Por isso que sequer encostei o dedo em ti, meu amor. Se te deixei descansar até a morte, foi para permitir à minha esposa... a uma traidora, a uma vagabunda de boceta arrombada, a uma filha-da-puta com cara de anjo, um pouco de redenção, um naco de decência após décadas de mentira e traição. Tua pele permanece alva, teu sangue corre normalmente pelas artérias, teus membros ainda se movem... e teu peito bate, bate rápido por saber o pouco que lhe resta, ao ler cada linha desta calorosa despedida. Ah: não sentirás fome enquanto estiver viva, pois comemos muito bem na última ceia. Por sinal, cozinhas muito bem, não sei se já havia te dito.
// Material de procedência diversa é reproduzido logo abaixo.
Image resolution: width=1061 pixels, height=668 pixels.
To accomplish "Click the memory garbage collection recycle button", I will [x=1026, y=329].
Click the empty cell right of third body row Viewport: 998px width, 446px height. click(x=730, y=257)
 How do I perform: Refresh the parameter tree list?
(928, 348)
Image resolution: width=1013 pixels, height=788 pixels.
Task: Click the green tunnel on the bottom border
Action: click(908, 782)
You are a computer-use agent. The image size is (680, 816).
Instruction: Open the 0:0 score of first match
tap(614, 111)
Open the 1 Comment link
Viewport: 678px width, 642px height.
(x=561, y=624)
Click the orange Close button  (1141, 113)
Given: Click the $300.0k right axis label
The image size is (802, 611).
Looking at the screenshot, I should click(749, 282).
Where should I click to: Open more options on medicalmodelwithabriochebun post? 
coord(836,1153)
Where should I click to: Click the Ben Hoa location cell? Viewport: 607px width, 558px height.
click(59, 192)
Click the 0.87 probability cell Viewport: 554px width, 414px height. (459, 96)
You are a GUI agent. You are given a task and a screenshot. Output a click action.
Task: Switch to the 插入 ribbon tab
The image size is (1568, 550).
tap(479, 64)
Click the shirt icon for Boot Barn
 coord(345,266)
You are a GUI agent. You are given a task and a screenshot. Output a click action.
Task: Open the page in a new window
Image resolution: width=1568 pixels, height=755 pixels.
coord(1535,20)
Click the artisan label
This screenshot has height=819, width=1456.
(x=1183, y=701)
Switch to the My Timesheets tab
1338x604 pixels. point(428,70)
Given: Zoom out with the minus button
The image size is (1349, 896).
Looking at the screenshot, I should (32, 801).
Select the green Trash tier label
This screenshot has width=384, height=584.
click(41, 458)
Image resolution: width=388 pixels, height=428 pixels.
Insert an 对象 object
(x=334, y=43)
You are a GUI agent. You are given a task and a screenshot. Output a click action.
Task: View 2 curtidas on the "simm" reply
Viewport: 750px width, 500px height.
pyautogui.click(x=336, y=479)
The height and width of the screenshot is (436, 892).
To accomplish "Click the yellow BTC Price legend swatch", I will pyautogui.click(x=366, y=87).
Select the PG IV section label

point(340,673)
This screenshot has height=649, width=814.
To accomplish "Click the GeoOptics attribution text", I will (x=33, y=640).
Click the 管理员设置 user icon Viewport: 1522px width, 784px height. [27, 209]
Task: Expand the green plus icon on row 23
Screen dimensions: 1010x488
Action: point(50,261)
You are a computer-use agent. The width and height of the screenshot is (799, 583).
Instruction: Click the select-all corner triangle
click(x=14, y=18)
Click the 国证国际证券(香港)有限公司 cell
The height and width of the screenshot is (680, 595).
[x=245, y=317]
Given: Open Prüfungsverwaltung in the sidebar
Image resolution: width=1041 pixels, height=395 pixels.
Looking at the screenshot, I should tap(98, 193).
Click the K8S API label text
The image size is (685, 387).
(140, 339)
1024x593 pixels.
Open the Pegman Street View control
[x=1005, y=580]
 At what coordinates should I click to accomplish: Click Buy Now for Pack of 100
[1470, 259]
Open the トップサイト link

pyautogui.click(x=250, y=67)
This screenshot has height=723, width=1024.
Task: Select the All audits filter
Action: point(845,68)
São duas horas de vida que restam. É o tempo entre onde estás e o triturador do esgoto central; entre meu carro e o barranco ao final da estrada que percorro a 120 por hora, ao som de uma banda de free-jazz qualquer. A gente se vê, meu amor, na sangrenta existência post-mortem dos nascidos filhos-da-puta neste mundo de imprestáveis. A gente se vê, no mais real e dantesco dos infernos.